Le petit lutin aux oreilles pointues doit surtout tenter de conserver son aura sur sa bande d’amis depuis l’arrivée d’un autre magicien en devenir, Sigismond, un peu trop prétentieux aux yeux du jovial Alcibiade.

« Alcibiade » (tome 1), Glénat, 14,50 €

samedi 2 juillet 2022

BD - Héliotrope, voleuse de magie


Drôle d’histoire que celle d’Héliotrope. Cette petite fille, qui vit chez sa grand-mère, est en réalité la fille d’un célèbre couple de cambrioleurs d’objets magiques. Au collège, elle tombe amoureuse d’une copine et pour la séduire décide de voler… une couleur. Mais ce bleu Héliotrope va lui colorer la peau. 

Voilà la fillette affublée du prénom d’Héliotrope et surtout un gibier de choix pour de méchants sorciers qui aimeraient la dépecer.

Une histoire fantastique assez étonnante, signée Joann Sfar et dessinée par Benjamin Chaud. On retrouve au détour de voyages aux Pays-Bas ou en Italie la vampire Aspirine, autre personnage bizarroïde imaginé par Sfar.

« Héliotrope » (tome 1), Dupuis, 13,95 €


vendredi 1 juillet 2022

Roman. Javier Cercas règle son compte à l’« Indépendance » catalane

Écrivain reconnu en Espagne, Javier Cercas n’a pas dû se faire beaucoup d’amis en Catalogne lors de la parution du second tome de sa série Terra Alta retraçant les aventures du policier barcelonais Melchor Marin. Le titre Indépendance est trompeur. Car c’est en filigrane une dénonciation implacable du processus lancé par les indépendantistes qui est raconté dans ce roman brillant et passionnant. La classe politique est passée à la moulinette.

Les clés pour comprendre l’évolution de la province qui veut devenir un pays sont en réalité données au milieu du roman « La Catalogne a toujours été entre les mains d’une poignée de familles.
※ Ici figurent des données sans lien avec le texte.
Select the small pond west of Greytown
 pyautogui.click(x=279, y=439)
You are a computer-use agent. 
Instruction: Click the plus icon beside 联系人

Ce sont elles qui décidaient de tout avant le franquisme, qui ont décidé de tout pendant le franquisme, qui ont décidé de tout après le franquisme, et qui décideront de tout quand toi et moi on sera mort et enterrés… »

Melchor accepte de revenir à Barcelone pour aider des collègues qui travaillent sur une tentative de chantage à la sextape sur la maire de Barcelone. Il va croiser le chemin de trois de ces fils de famille qui ont tous les pouvoirs. Riches, ambitieux, sans morale, capables de tout pour conserver leurs prérogatives : ce sont des êtres malfaisants au plus haut point. Melchor va tenter de les faire tomber, mais comment ce fils de prostitué peut-il avoir le moindre pouvoir face à ces notables de pères en fils ?

La fin vous surprendra, car Javier Cercas n’a peur de rien et sait que souvent, ce sont les pires méthodes qui permettent les meilleurs résultats.